Only three, the Director-General of the National Intelligence Agency (appointed by former President Goodluck Jonathan), Chief of Naval Staff, and Chief of Defence Staff, are from the South. Boboye Oyeyemi, Corps Marshal of the Federal Road Safety Corps, of Yoruba extraction, is from the political North.

Section 14(3) of the Constitution advocates that “The composition of the Government of the Federation or any of its agencies, and the conduct of its affairs shall be carried out in such a manner as to reflect the federal character of Nigeria… thereby ensuring that there shall be no predominance of persons from few states or from a few ethnic or other sectional groups in that Government or in any of its agencies.”

If it is true that somebody in Government said, “Let the Christians go and fight the terrorists (in the North-East) or the militants in the (Niger Delta),” “o ku die kaato,” it’s a bit unbecoming.  Statesmen don’t speak that way. It’s an arrogant way of telling off Christian compatriots for audacity to question the joining of pluralist, secular Nigeria with a collective of virtual Islamic theocracies.

It also casts a pall on Presidential Candidate Buhari’s Chatham House declaration of being a “born again” democrat. Inability to pass the basic litmus test of tolerating contrary views may dent his democratic credentials. Evelyn Beatrice Hall, and not Francois-Marie Anouet, better known as Voltaire, declared the democratic given, “I do not agree with what you have to say, but I’ll defend to the death your right to say it.”

Section 39(1) of the Constitution guarantees every Nigerian, including Mr. President, Muslims, Christians, idol worshippers, freethinkers, even agnostics, freedom of expression, to hold opinions and to impart ideas and information without interference. The President must reverse the decline of confidence that Nigerians have in politicians.

He must attenuate the charged and polarised religious, ethnic, and political landscape of the nation. At the risk of overstating the obvious, riding out the “religious” coloration of the 2015 presidential election requires the skills of a political gymnast who can walk tenuous tight ropes.

Yes, Nicolo Machiavelli averred that the end justifies the means, and Mr. President has prerogative to seek help from whoever offers it. But in doing so, he should not compromise national harmony. Just as Nigeria has diplomatic relations with the Vatican without conjoining with the Catholic Mission, Nigeria can do business with the Islamic coalition as an observer.

The PUNCH editorial of Wednesday, March 9, 2015, argued that “A country’s foreign policy is not affected by kick-and-start reactions.” It should be carefully thought out. The PUNCH’s submission that “(Nigeria’s) national interests have always been Africa-centred, and (so) foreign policy decisions should always take our national and sectarian diversity into consideration,” is spot on.
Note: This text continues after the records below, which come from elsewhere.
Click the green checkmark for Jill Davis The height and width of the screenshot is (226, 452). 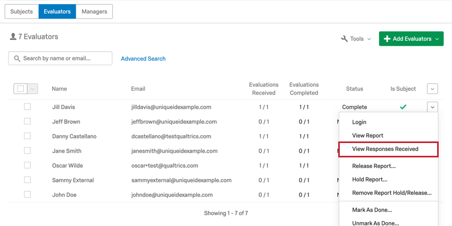(403, 107)
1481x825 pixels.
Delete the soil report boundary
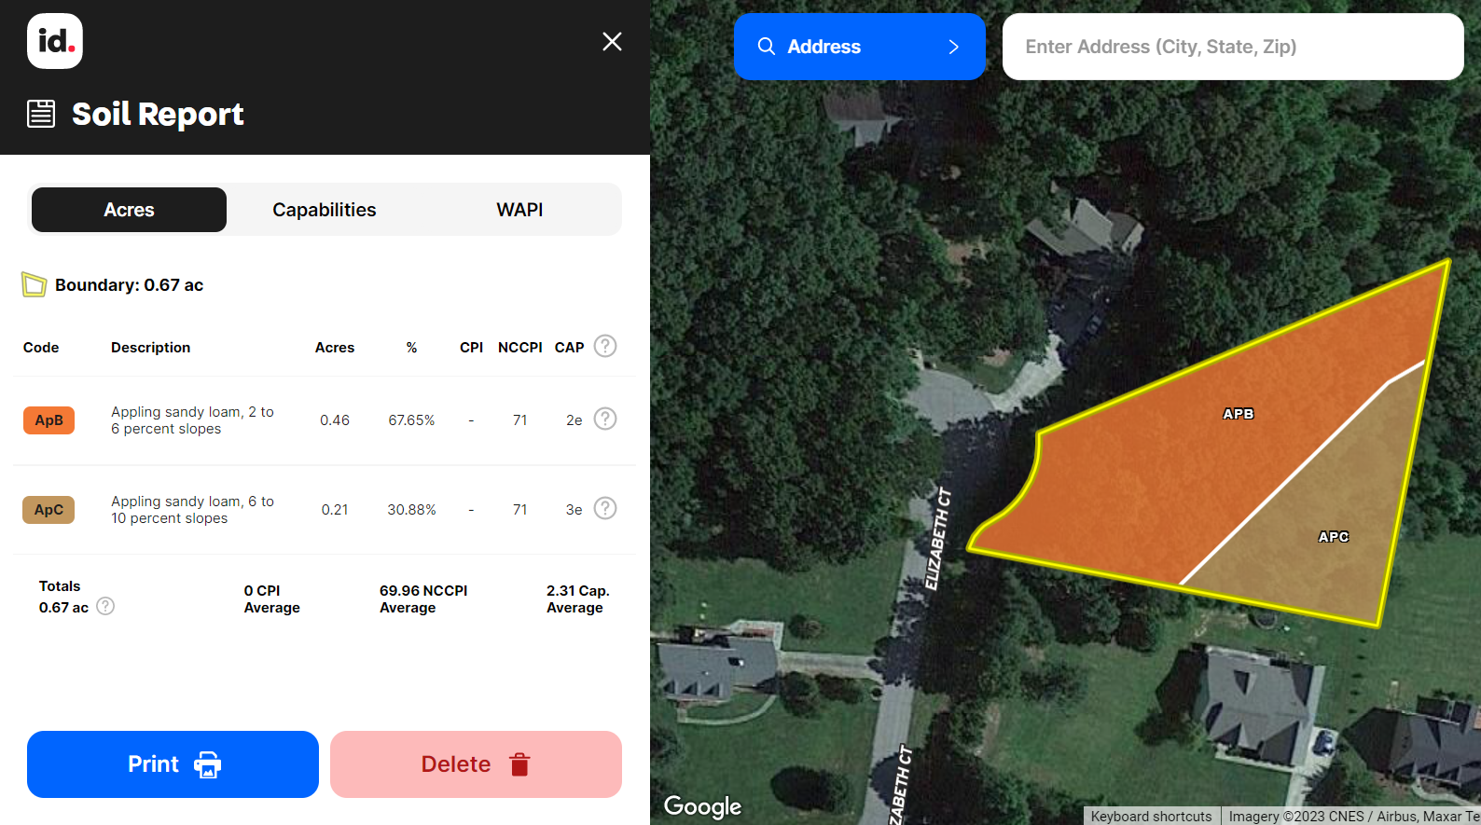[x=476, y=764]
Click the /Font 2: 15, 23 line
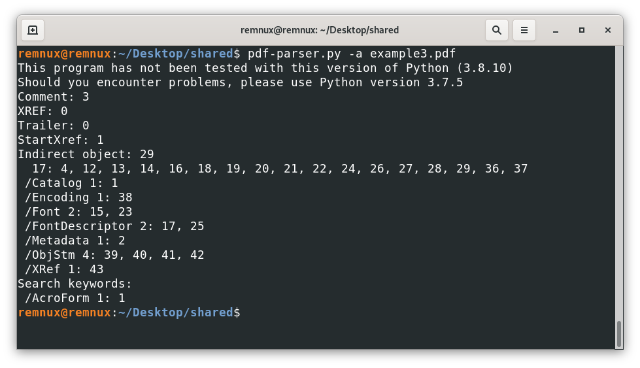This screenshot has height=368, width=640. click(x=78, y=212)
That should guide the President’s foreign policy.

To expand this line of thought, the President should consider the national character, national interest, and the national security of Nigeria as he deals with issues as contentious as religion. What he may have gained from a deft and masterly collaboration with the Islamic nations may have been lost by a possible alienation of the Christian segment of the Nigerian people.

If Section 14(2)(b) of the Constitution regards security and welfare of the citizens as job number one of government, every step that Mr. President takes to protect the national security must accommodate the interest of all significant tendencies in Nigeria.
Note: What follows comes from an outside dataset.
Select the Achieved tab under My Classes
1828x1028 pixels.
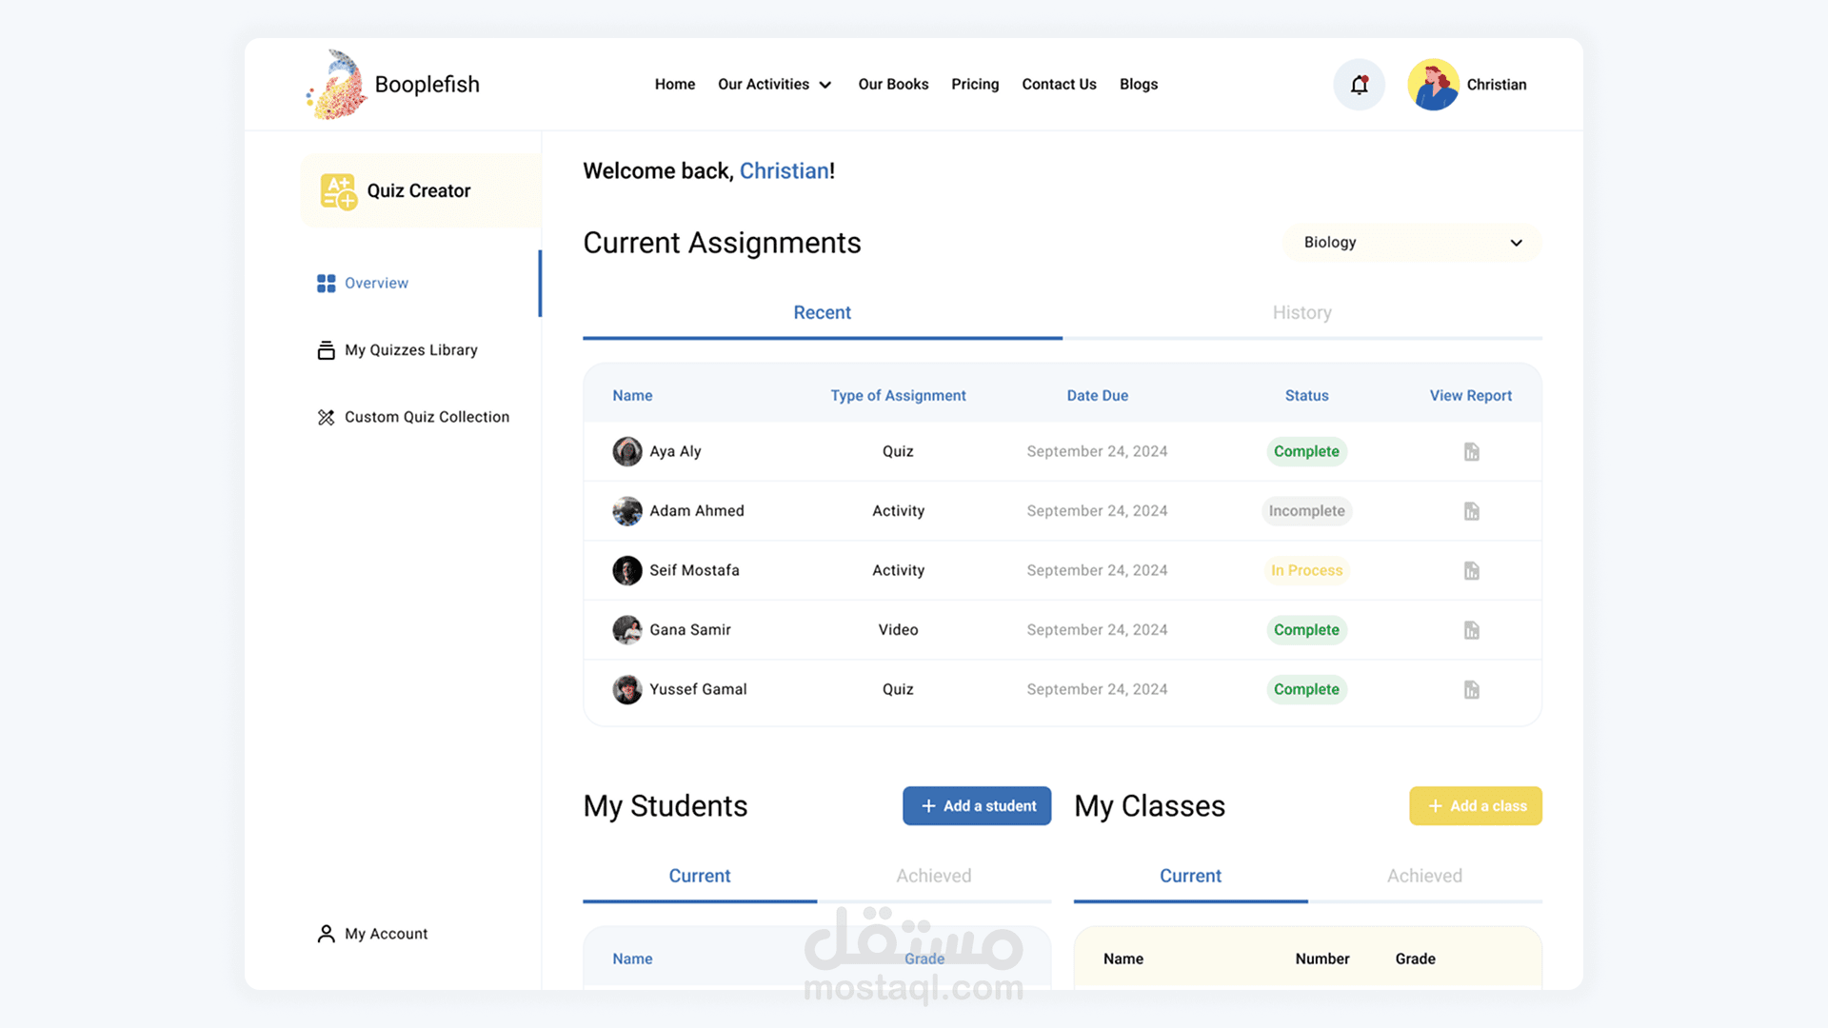coord(1424,876)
Dr. Fassy Yusuf, lawyer, journalism teacher, and former police officer, defines national security as “the preservation and defence of the territorial integrity, unity, and wholeness, of a country…. It… maintains the survival of the nation-state through the use of economic, military, and political power, and exercise of diplomacy.”

He adds: “National security also means… elimination of threats, not only to the physical existence of the state, but also to its ability for self-protection and development and the enhancement of the general well-being of the people.” Unity of purpose is key to the security and well-being of all Nigerians.